§ TEXTO DO DOCUMENTO
((

Marielle Franco bagunçava a ordem regimentada. Marielle se tornava, aos poucos, a desordem regimentada. Sentava no lugar de homens brancos e questionava o que estes faziam. Questionava porque é que teve que se bagunçar tanto, desordenar-se tanto a ponto de se transformar em estandarte de uma luta. E então, o silêncio. A ordem se impõe.
A bagunça pode até ter voz, mas nunca vez. O salutar é que fiquemos em casa, seguros com a justiça que nos deixa, em verdade, humilhados por precisarmos dela. Em casa, abrigados, fazemos da ordem o estabelecimento que nos deixa viver, enquanto morrem dentro dessa desordem que, às vezes, e só às vezes, nos permitimos fazer parte.
Enquanto vivemos esta vida de sonsos úteis, que somos, e aqui roubo as reflexões acerca do abuso e dos valores sobre a vida e sobre a morte de Clarice Lispector, digo que há muita morte lá fora. Há bagunça e desordem desdobradas de nossos entendimentos. Enquanto nos aquecemos com um chá, um livro ou nosso iPhone, há sangue escorrendo em becos de lama. Da lama que somos nós.

))

§ MATERIAL APRESENTADO
((

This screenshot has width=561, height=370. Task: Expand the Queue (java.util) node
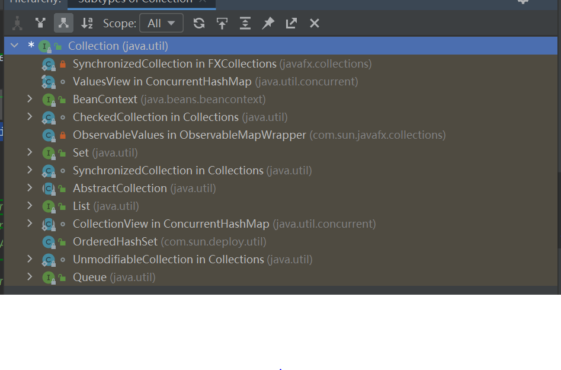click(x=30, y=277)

))
((

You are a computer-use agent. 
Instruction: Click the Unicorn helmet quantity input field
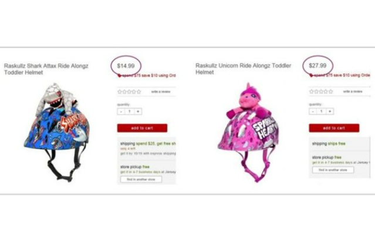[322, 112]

))
((

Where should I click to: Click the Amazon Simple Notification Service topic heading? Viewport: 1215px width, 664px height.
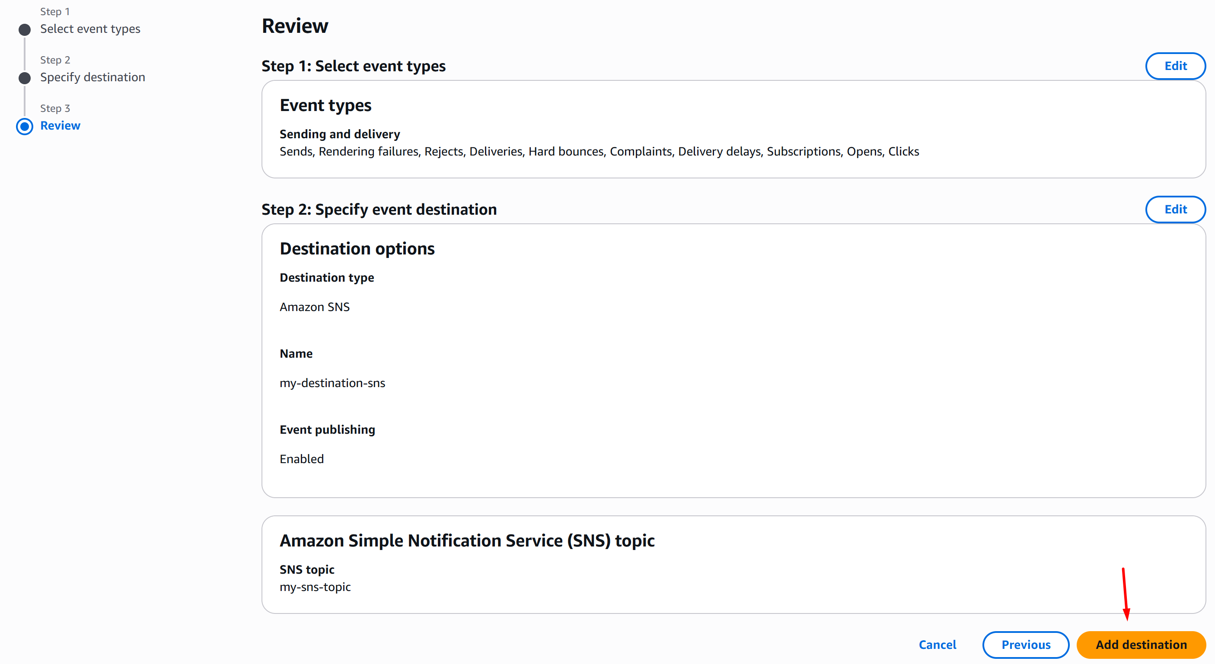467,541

))

§ ENUNCIADO
Retome o texto sobre Marielle Franco logo após a última frase e dê continuidade a ele. A listagem provém de uma fonte distinta, sem relação com o texto.

§ RESPOSTA À TAREFA
Quando morre Marielle, morro eu. Dentro do direito sagrado de viver, o direito justo, quando morre alguém, este alguém sou eu. Quando a um ser humano lhe é arrancado a vontade de viver em face da vontade de matar, me tiram um pouco a vontade de viver.
No fortuito destino Marielles nascem nas favelas e lhe são tirados todos os direitos a que temos por inocentemente acreditar que existe um mundo melhor, que há paz, que há justiça — sem ser a do teto que me protege. Porque este teto que me protege não protegeria aos que a vida lhes tirou no destino.
Quem és tu, Marielle Franco?
Que me rasga o peito em cada tiro que levou. Que me atira na lama em cada palavra que ouço, agora após sua morte, quando meu peito se enche de desgraça em pensar: que justiça, que teto, que ordem me acolhia que não lhe dei as mãos e fui lutar junto a ti? Talvez fosse meu o primeiro tiro. E não posso mais dizer que seus tiros são meus, porque não sei quais foram seus caminhos, Marielle. Eu estava dentro de casa, nunca cresci na favela e nas minhas redes sociais vejo pelejas sutis que te mataram antes mesmo de você morrer. De todos os tiros, talvez nenhum fosse meu. Mas talvez eu fosse um deles.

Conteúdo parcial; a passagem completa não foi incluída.